The move appears to be part of radical cost-cutting measures that have been underway since Mr Musk’s takeover of Twitter in October 2022, which has already seen thousands of employees laid off and a reduction in infrastructure spending.
The deal with Google Cloud relates to hosting services, which include protecting accounts and fighting spam on Twitter.
The effort to move to a different platform is reportedly “running behind schedule”, which could potentially impact Twitter’s ability to detect and remove spam and child sexual abuse material.
Twitter did not respond to a request for comment – the company’s PR team was effectively eliminated during the lay-offs – while Google is also yet to respond.
A separate report from The Information last month claimed that Twitter also delayed payments to Amazon Web Services.
The latest issues come after internal documents revealed that Twitter’s advertising revenue is down by more than half since Mr Musk’s takeover.

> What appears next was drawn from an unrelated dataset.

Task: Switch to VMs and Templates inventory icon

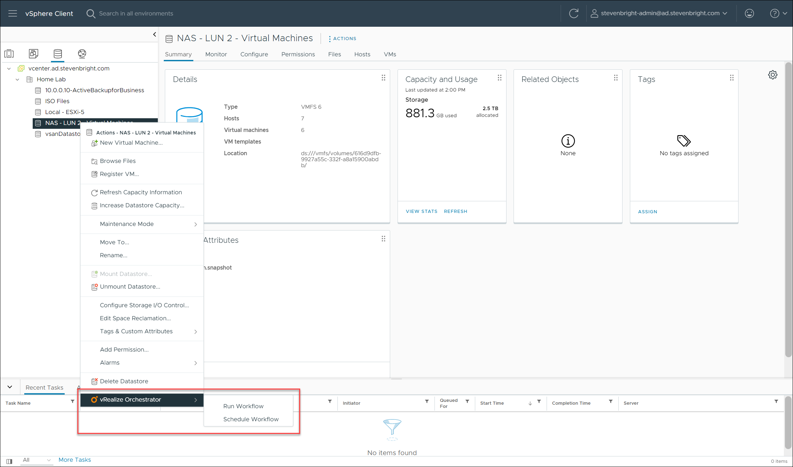Action: tap(33, 53)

The company’s main revenue stream was initially hit by advertisers withdrawing over concerns related to the direction of the platform and its leadership, though Mr Musk claimed in April that “almost all advertisers have come back or said they are going to come back”.
Twitter’s valuation since Mr Musk bought the company for $44 billion has dropped to around $15 billion, according to estimates from investment firm Fidelity.
Newly-appointed Twitter chief executive Linda Yaccarino, who took over from Mr Musk last week, has been tasked with improving relationships with advertisers, while Mr Musk focuses on “overseeing product, software and sysops as the firm’s chief technology officer.